The report to Special Branch from its agent HN348 “Sandra”, noted Meysel Brar was chair for part of the proceedings and that fellow WLF member Chris Mackinnon ”made her usual maoist pronunciations” that provoked a suspected pre-planned walk out of about 150 associated with the Gay Liberation Front. Meysel was said to have continued the meeting “as if nothing had occurred”. The next session proved as contentious when the patriarchal, self-entitled and violent actions of the RMLL member abused and assaulted other attendees:
“A number of persons spoke, amongst them was XXXX. As he left his seat he was surrounded by about twenty screaming women who poured abuse on him. He promptly punched two of them and dragged another along by her hair. He meanwhile poured his scorn on them, describing them as “a queer lot of bitches unfit to be called women let alone members of the Women’s Liberation Movement”, many women left the hall weeping and wailing. On attaining the platform XXXX pointed out he was a member of an affiliated group and had contributed towards the conferences expenses. It would be undemocratic for him or any other man to be asked to leave.” [v]

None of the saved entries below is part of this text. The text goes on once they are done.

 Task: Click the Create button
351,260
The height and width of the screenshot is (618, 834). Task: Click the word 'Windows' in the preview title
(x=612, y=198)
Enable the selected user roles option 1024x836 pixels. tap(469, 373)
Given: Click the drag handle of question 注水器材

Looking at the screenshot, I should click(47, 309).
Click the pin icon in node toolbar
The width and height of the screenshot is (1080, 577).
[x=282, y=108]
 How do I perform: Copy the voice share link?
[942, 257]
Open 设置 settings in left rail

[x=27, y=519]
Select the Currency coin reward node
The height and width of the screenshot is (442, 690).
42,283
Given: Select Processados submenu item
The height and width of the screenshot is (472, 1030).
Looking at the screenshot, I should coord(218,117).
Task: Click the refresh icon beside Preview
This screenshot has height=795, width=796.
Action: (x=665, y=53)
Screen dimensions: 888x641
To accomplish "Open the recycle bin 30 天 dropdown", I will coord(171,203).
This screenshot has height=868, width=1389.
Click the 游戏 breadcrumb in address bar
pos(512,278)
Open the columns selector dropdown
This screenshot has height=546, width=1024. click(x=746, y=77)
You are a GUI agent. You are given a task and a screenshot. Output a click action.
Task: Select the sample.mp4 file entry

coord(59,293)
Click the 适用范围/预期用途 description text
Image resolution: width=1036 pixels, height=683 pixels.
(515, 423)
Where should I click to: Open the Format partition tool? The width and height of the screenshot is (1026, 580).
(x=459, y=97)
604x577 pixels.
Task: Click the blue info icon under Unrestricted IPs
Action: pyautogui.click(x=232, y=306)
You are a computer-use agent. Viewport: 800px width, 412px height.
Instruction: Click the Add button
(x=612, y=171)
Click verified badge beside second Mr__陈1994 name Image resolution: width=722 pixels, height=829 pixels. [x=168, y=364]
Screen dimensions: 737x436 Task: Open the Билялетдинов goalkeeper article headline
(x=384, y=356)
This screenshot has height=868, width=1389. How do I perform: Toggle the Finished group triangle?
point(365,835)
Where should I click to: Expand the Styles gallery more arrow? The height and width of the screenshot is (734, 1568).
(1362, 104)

Unfortunately, within the wider Women’s Liberation Movement this was falsely seen as characteristic of the Maoist approach to the issue. While there was a common position that women’s liberation was a class question, in the constellation of activist groups there was differences that were not always appreciated. So, regretting the dissolution of the broad-based WNCC, the Women’s Liberation Front drafted a letter in November 1971 to go to all groups within the WNCC that stated:
“the usurping of that democracy during the recent conference had been highly irregular” and argued for a reinstatement of the WNCC structure. [vi]
At Skegness, the first four demands of the WLM were passed
1. Equal Pay
2. Equal Educational and Job Opportunities
3. Free Contraception and Abortion on Demand
4. Free 24 hour Nurseries.
But also the Women’s National Coordinating Committee was voted out of existence, in favour of local and regional conferences and organisation.
The Women’s National Coordinating Committee (WNCC) had been created in 1970 as a coordinating body for the broad Women’s Liberation Movement and the groups that were affiliated with it. An appeal for resurrection from the WLF failed to garner support. In the aftermath of the negative reputation that spread, a polemical reply was produced by the actual culprits of the ACW’s Union of Women for Liberation. The Hemel Hempstead based group originated in 1969 as a split from Manchanda’s Revolutionary Marxist-Leninist League and led by Harpal and Mysel Brar . Prolific propagandists, the UWL published its version in Lessons of Skegness: a brief account of the proceedings of the Women’s Nation al Co-ordinating Committee Conference at Skegness (October 15-17, 1971) and an exposure of the dirty role of the Trotskyites, revisionists and feminists. Hemel Hempstead 1972] [vii]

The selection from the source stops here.